Sure enough, it certainly makes sense that if these commissioners are elected to run the whole county then they should be elected by the whole county. That's logical and obvious, but not good enough for the NAACP. The very obvious hybrid solution - candidates must live in the district but entire county votes for them - is also logical, but even that's not good enough for the NAACP or this activist, liberal judge so we are now being forced into Plan C.

Logic has no place in today's world. Everything is upside down and for some unknown reason the NAACP is still allowed to spew its racist hatred of all things whitey in order to prove some point about slavery or Jim Crow. Sure, those things were bad but is it not time to stop beating that drum and move on with some semblance of tolerance since the pendulum has certainly swung way to the other side.

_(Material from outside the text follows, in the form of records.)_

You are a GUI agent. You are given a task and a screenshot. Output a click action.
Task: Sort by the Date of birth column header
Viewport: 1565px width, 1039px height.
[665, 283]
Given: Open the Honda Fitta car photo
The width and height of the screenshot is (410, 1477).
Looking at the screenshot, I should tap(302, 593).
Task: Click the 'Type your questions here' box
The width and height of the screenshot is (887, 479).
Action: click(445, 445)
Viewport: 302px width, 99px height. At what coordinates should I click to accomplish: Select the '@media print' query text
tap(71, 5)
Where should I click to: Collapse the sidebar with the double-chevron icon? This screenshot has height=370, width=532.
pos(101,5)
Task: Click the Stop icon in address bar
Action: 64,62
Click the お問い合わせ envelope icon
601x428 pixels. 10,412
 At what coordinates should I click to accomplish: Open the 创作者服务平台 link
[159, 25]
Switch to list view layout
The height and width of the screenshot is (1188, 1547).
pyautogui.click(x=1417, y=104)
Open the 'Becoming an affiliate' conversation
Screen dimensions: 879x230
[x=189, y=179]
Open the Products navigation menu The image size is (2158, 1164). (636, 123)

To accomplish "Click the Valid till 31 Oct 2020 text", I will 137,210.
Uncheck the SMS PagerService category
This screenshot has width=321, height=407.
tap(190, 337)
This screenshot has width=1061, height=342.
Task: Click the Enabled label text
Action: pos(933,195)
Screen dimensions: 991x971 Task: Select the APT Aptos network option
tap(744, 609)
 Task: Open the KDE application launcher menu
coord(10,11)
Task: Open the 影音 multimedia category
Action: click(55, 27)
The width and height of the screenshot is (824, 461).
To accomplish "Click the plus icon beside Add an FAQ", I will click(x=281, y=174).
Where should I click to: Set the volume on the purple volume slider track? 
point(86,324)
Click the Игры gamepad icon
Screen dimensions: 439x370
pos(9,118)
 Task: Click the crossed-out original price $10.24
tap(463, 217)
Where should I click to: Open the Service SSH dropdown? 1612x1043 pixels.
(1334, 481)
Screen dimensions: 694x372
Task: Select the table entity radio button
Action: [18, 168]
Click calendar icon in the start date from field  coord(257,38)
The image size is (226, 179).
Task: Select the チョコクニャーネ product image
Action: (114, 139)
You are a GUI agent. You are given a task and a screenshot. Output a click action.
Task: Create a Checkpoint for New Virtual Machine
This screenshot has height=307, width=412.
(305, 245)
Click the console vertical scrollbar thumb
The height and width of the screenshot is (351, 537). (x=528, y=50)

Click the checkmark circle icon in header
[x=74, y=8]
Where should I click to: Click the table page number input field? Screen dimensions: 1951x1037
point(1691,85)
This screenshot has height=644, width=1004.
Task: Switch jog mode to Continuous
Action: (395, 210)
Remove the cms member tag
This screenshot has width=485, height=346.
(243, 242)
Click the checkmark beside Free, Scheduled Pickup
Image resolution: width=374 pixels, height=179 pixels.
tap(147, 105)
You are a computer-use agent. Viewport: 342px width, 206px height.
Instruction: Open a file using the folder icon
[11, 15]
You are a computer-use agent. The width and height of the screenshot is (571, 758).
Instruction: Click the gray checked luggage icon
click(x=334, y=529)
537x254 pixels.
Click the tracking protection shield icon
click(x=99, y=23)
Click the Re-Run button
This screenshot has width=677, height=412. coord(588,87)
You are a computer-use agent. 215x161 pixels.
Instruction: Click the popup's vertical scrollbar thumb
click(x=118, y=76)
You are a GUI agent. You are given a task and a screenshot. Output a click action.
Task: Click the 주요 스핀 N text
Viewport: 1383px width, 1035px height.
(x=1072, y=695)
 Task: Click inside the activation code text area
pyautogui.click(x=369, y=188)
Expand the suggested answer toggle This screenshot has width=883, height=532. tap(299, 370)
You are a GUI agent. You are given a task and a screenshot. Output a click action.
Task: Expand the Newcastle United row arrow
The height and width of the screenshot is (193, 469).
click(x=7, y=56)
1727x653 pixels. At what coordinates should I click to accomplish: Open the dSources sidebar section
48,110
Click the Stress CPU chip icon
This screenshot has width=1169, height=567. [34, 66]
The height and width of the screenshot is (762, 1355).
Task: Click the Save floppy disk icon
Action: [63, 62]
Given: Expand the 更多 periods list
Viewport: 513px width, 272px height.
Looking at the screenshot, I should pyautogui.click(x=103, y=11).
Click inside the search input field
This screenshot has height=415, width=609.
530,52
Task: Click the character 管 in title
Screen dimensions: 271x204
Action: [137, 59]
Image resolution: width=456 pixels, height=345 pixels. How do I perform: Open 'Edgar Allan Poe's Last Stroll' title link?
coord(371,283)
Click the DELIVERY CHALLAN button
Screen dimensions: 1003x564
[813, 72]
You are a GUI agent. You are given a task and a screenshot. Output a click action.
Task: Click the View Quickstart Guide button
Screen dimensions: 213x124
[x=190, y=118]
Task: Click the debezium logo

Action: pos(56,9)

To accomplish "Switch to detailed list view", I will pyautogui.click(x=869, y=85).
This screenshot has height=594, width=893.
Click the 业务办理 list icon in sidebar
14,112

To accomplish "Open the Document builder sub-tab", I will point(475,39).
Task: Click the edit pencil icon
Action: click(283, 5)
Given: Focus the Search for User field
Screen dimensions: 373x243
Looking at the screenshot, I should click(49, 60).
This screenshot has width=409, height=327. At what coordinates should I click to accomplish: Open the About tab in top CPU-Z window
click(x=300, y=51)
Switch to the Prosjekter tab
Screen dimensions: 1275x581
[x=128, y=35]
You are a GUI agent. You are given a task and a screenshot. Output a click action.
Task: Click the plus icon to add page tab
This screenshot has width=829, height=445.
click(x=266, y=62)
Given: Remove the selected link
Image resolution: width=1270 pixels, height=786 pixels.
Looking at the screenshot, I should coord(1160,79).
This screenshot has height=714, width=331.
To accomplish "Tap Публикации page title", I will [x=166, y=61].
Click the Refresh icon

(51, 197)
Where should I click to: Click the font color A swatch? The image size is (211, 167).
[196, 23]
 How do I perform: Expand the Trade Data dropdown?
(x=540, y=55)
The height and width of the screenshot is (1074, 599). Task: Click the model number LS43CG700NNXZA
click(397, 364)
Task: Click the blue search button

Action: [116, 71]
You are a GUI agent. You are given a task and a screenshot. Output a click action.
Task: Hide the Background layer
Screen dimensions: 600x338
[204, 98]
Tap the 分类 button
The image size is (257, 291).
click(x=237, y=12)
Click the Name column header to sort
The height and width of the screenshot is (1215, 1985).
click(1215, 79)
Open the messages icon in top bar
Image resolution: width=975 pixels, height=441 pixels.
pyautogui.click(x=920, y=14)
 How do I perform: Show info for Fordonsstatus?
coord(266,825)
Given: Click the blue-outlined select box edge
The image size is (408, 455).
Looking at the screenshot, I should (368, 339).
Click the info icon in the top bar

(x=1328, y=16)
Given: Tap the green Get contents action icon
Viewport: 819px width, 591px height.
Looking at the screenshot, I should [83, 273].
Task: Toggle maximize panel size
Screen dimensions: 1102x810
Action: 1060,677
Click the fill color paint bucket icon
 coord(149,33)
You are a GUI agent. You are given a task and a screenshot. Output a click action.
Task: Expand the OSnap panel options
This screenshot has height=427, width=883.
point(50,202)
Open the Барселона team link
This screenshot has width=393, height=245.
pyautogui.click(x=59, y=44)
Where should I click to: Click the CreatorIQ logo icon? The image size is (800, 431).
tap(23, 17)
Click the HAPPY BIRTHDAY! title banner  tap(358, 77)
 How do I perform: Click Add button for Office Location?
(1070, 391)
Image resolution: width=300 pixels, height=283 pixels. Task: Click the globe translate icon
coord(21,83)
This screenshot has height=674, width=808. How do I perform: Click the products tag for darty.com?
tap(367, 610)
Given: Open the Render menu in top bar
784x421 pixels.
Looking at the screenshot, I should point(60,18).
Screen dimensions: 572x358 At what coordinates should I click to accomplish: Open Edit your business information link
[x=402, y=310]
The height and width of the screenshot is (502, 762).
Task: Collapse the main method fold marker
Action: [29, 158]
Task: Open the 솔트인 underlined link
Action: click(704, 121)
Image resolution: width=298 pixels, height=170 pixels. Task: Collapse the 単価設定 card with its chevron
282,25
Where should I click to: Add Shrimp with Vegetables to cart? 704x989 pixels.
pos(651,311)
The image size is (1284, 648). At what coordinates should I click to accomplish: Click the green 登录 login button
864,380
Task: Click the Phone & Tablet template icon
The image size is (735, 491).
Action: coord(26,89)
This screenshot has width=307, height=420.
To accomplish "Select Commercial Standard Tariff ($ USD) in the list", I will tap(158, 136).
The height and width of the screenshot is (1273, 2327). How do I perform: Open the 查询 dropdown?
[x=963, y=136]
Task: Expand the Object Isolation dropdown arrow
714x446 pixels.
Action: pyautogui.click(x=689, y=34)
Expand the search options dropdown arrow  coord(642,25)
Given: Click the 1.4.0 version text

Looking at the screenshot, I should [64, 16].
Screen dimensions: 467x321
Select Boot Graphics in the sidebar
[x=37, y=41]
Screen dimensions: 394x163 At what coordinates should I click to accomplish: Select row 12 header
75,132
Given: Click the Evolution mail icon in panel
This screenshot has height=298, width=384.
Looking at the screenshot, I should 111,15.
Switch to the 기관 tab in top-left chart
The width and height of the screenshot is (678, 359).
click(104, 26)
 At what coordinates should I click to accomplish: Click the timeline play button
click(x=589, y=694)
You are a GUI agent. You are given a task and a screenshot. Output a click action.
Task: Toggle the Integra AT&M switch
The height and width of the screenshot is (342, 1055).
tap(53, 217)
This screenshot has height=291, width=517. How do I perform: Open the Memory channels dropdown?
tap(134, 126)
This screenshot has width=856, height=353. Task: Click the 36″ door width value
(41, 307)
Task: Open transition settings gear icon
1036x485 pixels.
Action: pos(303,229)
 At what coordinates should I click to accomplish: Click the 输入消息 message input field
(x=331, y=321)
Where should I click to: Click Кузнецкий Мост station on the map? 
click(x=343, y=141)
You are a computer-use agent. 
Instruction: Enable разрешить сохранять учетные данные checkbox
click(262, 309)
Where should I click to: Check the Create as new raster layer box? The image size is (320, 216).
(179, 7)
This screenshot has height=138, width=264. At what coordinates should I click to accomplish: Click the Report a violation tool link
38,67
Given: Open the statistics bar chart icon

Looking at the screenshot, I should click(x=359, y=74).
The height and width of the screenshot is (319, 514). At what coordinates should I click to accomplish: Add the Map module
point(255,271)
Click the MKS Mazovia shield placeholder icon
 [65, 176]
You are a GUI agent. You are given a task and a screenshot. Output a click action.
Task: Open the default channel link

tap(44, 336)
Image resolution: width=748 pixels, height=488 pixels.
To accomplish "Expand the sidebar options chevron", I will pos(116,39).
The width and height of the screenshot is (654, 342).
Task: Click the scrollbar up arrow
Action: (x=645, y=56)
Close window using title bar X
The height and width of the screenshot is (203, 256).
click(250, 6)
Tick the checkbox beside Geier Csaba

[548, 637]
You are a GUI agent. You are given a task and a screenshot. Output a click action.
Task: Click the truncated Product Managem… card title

So I say sure, Fayette County - unlevel the playing field a little bit more. Do everything we can to get a black face in the next commissioner's official photo op. No problem at all. Then let's judge him on the content of his character or the way he governs or how much trouble he causes or what he does to embarrass the community same as we do our whitebread pols and then reelect or reject. That seem fair enough, does it not? Then when the black face gets replaced by a brown face or a yellow face or God forbid a white face, then no one has the right to complain. Or do one?

Meanwhile which of our current commissioners has to step aside to allow this overreach of racial tolerance to occur? Who lives in that new district?